Selected extract —

• • •

University of Hawaii remembers Haigo ShenUniversity of Hawaiʻi at Mānoa
School of Architecture
Shen, an honorary fellow of the American Institute of Architects, established Haigo Shen & Partners (HSP) in Taiwan in 1958. Now Taiwan‘s largest firm employing 400 design professionals, HSP‘s award-winning designs span all uses of the built environment, including education, public/government, commercial, recreation/culture, transportation, industrial, medical/research, and housing/religious developments, as well as urban planning. Shen had also established an office in Shanghai, the city of his birth, where he had participated in the UH-sponsored Sixth International Symposium on Asia Pacific Architecture just days before his death.
Shen‘s enviable record of professional accomplishment and strong desire to share his diversified teamwork approach with the next generation of designers prompted his participation as an adjunct faculty member and his Taiwan firm‘s participation as an international practicum firm in support of the School of Architecture‘s doctoral students. In addition, he and his wife, Irene, endowed the Haigo & Irene Shen Architecture Gallery at the school. Shen also served as a board member and vice president of the Asia Pacific Center for Architecture, a nonprofit organization whose purpose is to further the understanding of Asia Pacific architecture.

• • •

[Collected data entries]

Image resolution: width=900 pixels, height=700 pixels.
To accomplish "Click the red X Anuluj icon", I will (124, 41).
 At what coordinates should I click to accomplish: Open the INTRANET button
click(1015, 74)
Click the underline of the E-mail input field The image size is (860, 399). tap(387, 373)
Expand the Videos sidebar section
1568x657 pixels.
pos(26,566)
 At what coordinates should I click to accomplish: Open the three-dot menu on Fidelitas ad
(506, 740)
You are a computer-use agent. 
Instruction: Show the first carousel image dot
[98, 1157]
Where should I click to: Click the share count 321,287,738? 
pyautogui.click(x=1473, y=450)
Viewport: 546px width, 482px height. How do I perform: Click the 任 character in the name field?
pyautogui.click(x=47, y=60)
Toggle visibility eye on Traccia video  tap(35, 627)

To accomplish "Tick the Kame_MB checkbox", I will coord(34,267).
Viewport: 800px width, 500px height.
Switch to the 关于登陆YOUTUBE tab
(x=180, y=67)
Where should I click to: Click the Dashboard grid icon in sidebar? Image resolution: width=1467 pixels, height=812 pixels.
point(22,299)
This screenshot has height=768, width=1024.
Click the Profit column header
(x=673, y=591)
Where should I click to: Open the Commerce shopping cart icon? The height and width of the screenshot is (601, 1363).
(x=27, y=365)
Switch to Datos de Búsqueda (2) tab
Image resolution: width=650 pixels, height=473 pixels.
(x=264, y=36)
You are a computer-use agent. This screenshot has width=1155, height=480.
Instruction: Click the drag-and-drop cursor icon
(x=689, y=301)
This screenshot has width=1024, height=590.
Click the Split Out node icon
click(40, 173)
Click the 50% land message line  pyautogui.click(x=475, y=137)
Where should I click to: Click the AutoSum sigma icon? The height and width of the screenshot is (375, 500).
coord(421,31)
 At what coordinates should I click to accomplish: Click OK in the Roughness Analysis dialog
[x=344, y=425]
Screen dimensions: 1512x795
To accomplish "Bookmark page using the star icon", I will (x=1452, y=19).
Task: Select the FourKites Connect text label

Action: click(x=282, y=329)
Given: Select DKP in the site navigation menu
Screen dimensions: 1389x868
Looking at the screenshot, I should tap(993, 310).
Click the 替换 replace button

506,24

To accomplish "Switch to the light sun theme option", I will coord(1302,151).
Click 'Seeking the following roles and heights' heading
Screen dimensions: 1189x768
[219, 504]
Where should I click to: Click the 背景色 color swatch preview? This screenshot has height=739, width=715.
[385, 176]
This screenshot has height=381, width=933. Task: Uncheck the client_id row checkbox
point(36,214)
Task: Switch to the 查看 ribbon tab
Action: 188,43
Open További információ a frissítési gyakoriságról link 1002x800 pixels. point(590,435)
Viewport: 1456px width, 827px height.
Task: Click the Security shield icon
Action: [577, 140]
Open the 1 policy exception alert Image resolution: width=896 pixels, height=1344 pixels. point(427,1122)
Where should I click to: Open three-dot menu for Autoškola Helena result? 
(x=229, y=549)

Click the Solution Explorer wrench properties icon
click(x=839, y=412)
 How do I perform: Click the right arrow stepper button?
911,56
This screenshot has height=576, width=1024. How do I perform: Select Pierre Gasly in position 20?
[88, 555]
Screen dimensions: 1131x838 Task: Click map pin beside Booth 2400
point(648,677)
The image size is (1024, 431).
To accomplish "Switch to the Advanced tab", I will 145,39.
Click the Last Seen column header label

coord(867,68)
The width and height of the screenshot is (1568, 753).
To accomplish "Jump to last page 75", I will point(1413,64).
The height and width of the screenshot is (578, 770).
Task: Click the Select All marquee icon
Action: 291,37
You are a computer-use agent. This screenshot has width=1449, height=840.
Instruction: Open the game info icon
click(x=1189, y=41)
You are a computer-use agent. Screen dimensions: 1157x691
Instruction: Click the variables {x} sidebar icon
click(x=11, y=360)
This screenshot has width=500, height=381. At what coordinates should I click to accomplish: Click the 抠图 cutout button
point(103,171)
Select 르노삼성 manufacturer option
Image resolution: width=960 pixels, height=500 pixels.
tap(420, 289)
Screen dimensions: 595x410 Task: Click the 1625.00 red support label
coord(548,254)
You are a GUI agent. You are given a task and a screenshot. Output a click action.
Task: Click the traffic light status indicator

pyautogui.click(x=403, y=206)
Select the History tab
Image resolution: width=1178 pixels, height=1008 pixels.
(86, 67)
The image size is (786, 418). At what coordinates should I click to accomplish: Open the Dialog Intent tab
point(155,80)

• • •

Assignment 1 —
In the tribute to Haigo Shen, replace "doctoral students" with "graduate students" and write out the passage starting at "Shen‘s enviable record" and ending at "Asia Pacific architecture.".
Assignment 2 —
Extend the tribute to Haigo Shen by writing what comes after its final sentence.
The items are not needed here.

Answer 1 —
Shen‘s enviable record of professional accomplishment and strong desire to share his diversified teamwork approach with the next generation of designers prompted his participation as an adjunct faculty member and his Taiwan firm‘s participation as an international practicum firm in support of the School of Architecture‘s graduate students. In addition, he and his wife, Irene, endowed the Haigo & Irene Shen Architecture Gallery at the school. Shen also served as a board member and vice president of the Asia Pacific Center for Architecture, a nonprofit organization whose purpose is to further the understanding of Asia Pacific architecture.

Answer 2 —
Shen was an active alumnus of the East-West Center, serving as co-chair of the Board of Directors of the East-West Center Foundation. He received the center‘s Distinguished Alumni Award in 2002.
A renowned graduate of the highly regarded St. John University in Shanghai, which has since closed, Shen benefited from an early involvement with the US Aid Program, which provided assistance to Taiwan in the 1950s to redevelop its political, military, and general infrastructure following World War II. After beginning his own practice, Shen incorporated diversified specialization and teamwork into a model of architecture practice he developed and maintained to the present day.
HSP‘s designs include the landmark Chia Shin Office Tower (1967), Chapel of St. John‘s & St. Mary‘s Institute (1968), and Terminal Building, Taipei International Airport (1971), which stand as important examples of modern, Western-style Taiwan architecture in the post-war period. Experienced in working with architects and engineers from the West, Shen‘s firm has collaborated with internationally-known architects on projects such as the Taipei World Trade Center‘s Exhibition Center (1989, with HOK); the Grand Hyatt Hotel, Taipei (1990, with Sasaki & Associates); the Museum of Prehistory (2001, with Michael Graves); the President International Tower (2003, with Kenzo Tange); and the Taishin International Bank Tower (2004, with PCF, I. M. Pei‘s partnership office).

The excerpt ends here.